» **The task**
In the records below, starting with the line that contains "The width and height of the screenshot is (700, 550)." and going through the end of the records, change "column header" to "column heading". Give only those lines, with everything else left unchanged.

» **Task input**
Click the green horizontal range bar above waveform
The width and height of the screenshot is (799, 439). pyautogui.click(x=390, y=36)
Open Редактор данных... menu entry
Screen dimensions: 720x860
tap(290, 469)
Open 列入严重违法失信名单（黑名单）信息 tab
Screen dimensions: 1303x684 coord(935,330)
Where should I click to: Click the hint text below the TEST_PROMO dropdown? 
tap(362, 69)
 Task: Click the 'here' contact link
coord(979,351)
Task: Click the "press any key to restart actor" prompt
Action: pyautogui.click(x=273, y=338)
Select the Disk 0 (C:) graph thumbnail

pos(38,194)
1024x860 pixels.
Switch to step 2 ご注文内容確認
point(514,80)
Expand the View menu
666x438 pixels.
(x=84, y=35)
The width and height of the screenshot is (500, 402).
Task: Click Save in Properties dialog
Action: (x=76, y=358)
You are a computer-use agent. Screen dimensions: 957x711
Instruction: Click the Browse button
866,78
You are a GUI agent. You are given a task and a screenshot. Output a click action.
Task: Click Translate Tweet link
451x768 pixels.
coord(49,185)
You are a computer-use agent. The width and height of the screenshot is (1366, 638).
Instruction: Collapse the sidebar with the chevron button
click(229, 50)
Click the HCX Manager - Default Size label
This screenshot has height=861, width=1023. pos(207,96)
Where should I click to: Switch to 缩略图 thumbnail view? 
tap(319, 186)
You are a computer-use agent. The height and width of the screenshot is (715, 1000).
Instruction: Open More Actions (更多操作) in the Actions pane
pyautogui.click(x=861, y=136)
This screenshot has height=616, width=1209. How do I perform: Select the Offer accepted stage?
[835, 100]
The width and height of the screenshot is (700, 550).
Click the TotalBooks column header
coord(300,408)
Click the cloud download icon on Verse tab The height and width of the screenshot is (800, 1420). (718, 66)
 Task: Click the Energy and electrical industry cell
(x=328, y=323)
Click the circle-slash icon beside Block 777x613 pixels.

» **Written reply**
The width and height of the screenshot is (700, 550).
Click the TotalBooks column heading
coord(300,408)
Click the cloud download icon on Verse tab The height and width of the screenshot is (800, 1420). (718, 66)
 Task: Click the Energy and electrical industry cell
(x=328, y=323)
Click the circle-slash icon beside Block 777x613 pixels.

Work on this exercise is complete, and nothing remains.